Now, I know that capital punishment has a sordid, equally nauseating history as a mechanism that was applied almost exclusively to Black men, both extrajudicially in lynchings (and other types of murders), as well as legally via court-ordered executions. According to the American Civil Liberties Union, “people of color have accounted for a disproportionate 43 % of total executions since 1976 and 55 % of those currently awaiting execution”. My home state of Colorado has one of the highest percentages of non-white people on death row (80 per cent).

And this is not a law review article; I do not pretend to know how to write capital punishment legislation to prevent the racial targeting and injustice that remains a thickly layered malignancy, omnipresent since the creation of the US justice system, and for which the federal government remains obscenely overdue in paying reparations for.

This country’s unforgivable history of human enslavement and the flagrant, continuing persecution of Black people is the only factor that keeps me up at night when I question the death penalty. I am afraid that, if such laws were put into place, they would be applied unjustly and overwhelmingly to African Americans and that is an equally terrifying prospect.

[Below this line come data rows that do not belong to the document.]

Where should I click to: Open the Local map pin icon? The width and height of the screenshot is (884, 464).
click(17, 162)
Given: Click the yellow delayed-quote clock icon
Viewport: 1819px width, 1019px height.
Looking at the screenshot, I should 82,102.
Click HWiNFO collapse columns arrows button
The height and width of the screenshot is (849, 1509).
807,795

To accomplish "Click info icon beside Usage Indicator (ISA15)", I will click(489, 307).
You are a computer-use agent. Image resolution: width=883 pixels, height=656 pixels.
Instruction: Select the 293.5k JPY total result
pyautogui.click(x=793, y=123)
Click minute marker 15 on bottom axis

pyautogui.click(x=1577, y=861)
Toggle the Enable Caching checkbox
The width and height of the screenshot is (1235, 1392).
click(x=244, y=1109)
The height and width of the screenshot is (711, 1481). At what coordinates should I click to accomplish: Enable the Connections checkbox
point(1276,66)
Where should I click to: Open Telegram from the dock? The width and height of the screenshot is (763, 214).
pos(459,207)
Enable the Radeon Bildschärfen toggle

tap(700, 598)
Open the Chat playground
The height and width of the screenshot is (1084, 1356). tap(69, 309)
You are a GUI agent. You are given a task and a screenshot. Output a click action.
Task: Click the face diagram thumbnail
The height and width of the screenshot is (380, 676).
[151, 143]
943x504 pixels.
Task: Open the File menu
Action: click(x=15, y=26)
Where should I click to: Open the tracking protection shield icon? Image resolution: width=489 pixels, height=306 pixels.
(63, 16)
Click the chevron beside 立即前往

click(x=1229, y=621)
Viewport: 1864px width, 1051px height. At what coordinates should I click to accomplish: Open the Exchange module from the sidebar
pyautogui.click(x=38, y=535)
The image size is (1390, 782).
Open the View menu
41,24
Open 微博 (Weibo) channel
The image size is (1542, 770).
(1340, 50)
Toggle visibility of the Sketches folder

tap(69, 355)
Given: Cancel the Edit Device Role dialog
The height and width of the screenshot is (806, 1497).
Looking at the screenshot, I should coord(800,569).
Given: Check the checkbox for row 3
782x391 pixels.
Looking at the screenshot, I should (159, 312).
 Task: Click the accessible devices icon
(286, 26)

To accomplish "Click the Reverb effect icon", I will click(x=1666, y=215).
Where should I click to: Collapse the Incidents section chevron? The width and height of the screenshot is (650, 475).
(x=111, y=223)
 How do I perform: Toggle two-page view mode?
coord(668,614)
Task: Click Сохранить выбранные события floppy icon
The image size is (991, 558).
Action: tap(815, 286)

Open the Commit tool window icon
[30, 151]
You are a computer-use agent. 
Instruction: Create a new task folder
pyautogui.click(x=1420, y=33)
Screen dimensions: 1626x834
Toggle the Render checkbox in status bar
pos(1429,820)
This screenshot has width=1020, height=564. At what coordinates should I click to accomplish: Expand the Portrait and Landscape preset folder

I also know that criminal punishments don’t generally serve as deterrents – most people who commit crimes do so without knowing the exact law they are violating or the specific consequences they might face depending on the relevant state or federal statutes involved. And deterring and preventing sex crimes and other types of child abuse necessitates a wide variety of interventions, mostly socio-economic.

Most crimes are also a result of factors like lack of access to economic opportunity, social, political, economic and historic disenfranchisement, systematic persecution by the State and its justice apparatuses, as well as mental health issues. But these excuses never hold water with sex crimes against children – you don’t rape a child because you can’t pay the rent.

Again, I don’t propose to know the answers about to how write the statutes that would reintroduce the death penalty for the worst crimes committed against children, but I ask what would you want if it were your child, or niece, nephew, grandchild, or any child for that matter? If we are going to remain in the 53 or so countries that permit capital punishment – shouldn’t sex crimes against kids be the main reason we apply it, always and exclusively, on a case-by-case basis and with substantial physical evidence to support a conviction in an objectively fair trial?

I see no other justification for such a horrific punishment, except this one major exception. Regardless of what ends up happening with Rep. Gaetz’s case – I hope this sparks a wider debate about what we can do to avenge, and prevent, crimes against our youth.